§ **Exercise details**:
Beginning with the line that holds "Instruction: Open the" and ending with the last line below, please copy every line exactly, add nothing, and leave out the pictures.

§ **Data listing**:
▶

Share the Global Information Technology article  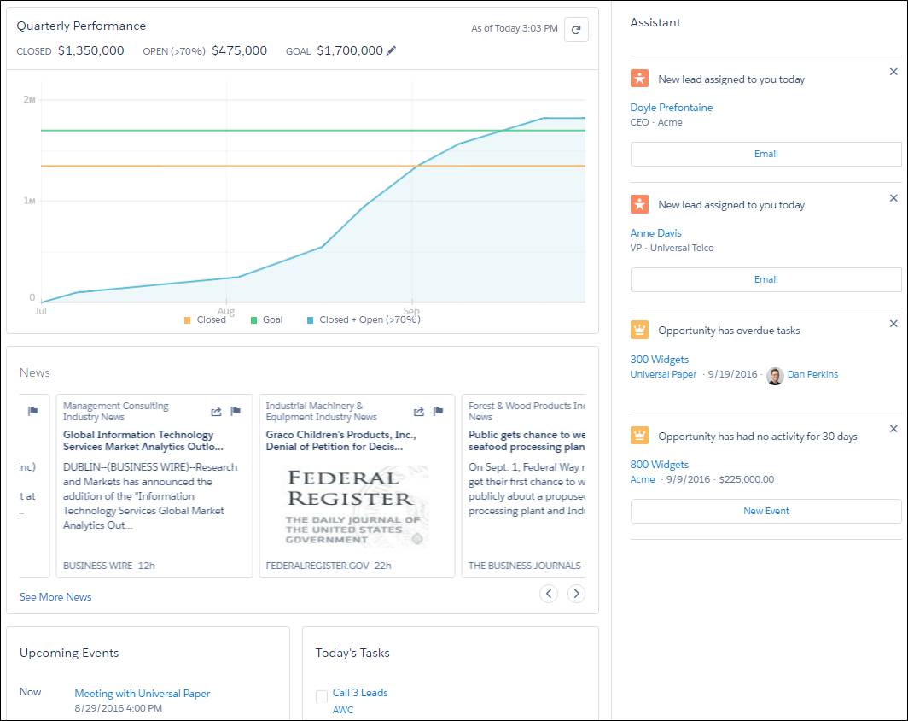tap(215, 411)
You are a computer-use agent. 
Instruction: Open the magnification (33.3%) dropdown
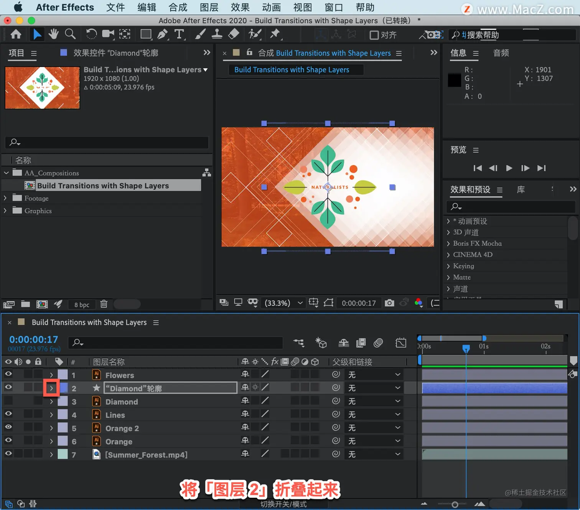[x=284, y=303]
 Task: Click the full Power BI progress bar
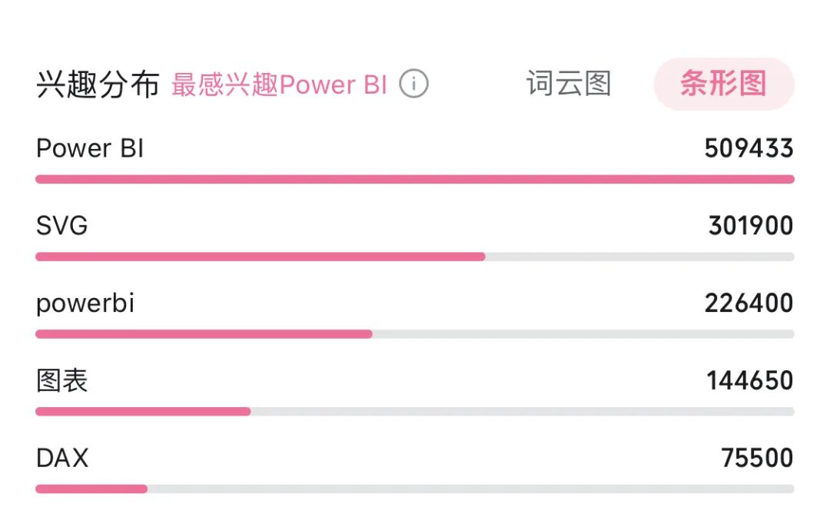coord(415,180)
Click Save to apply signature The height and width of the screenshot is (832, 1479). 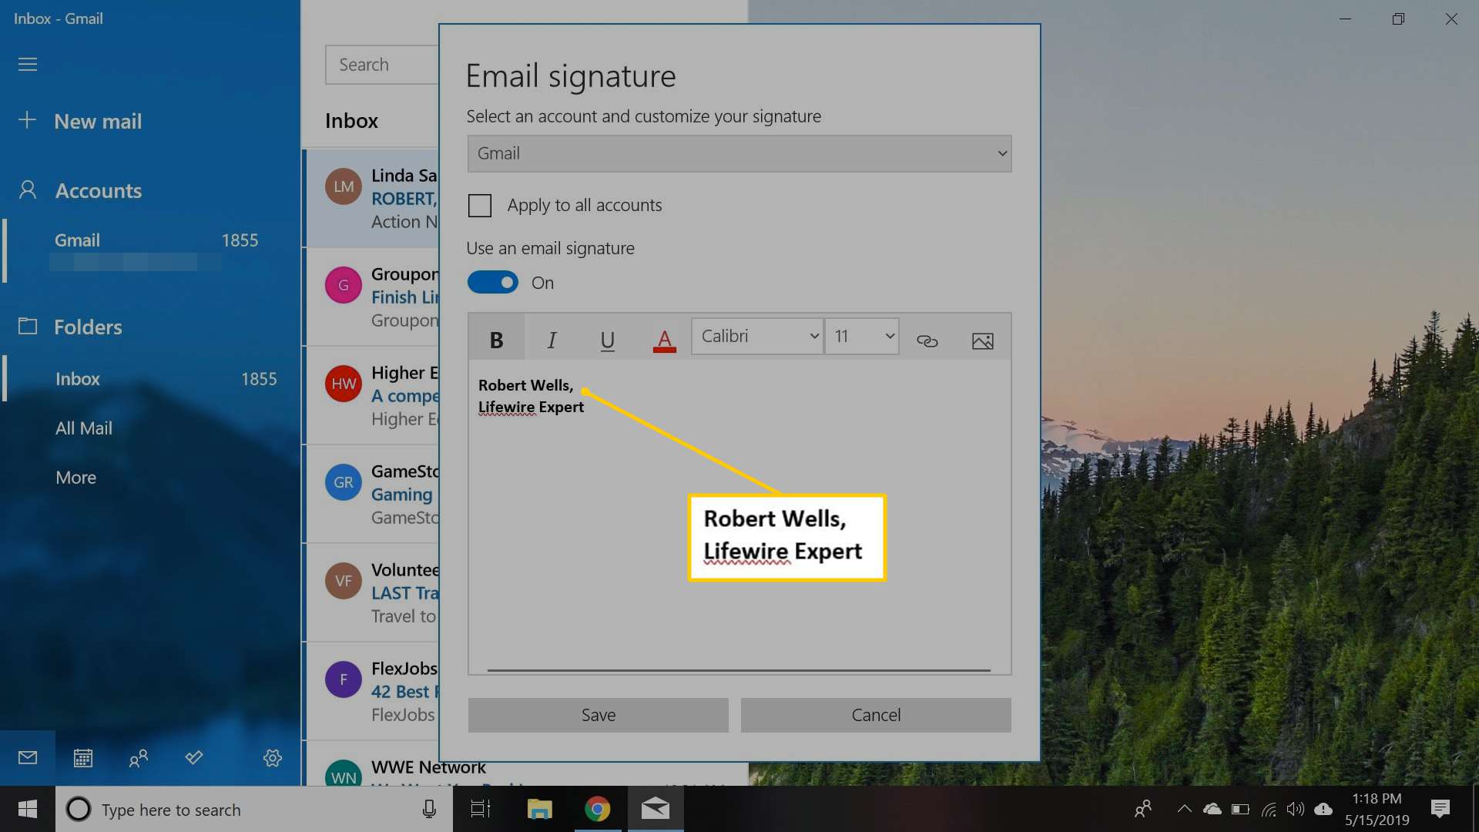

◀

§ **Answer**:
Instruction: Open the magnification (33.3%) dropdown
[x=284, y=303]
 Task: Click the full Power BI progress bar
coord(415,180)
Click Save to apply signature The height and width of the screenshot is (832, 1479). 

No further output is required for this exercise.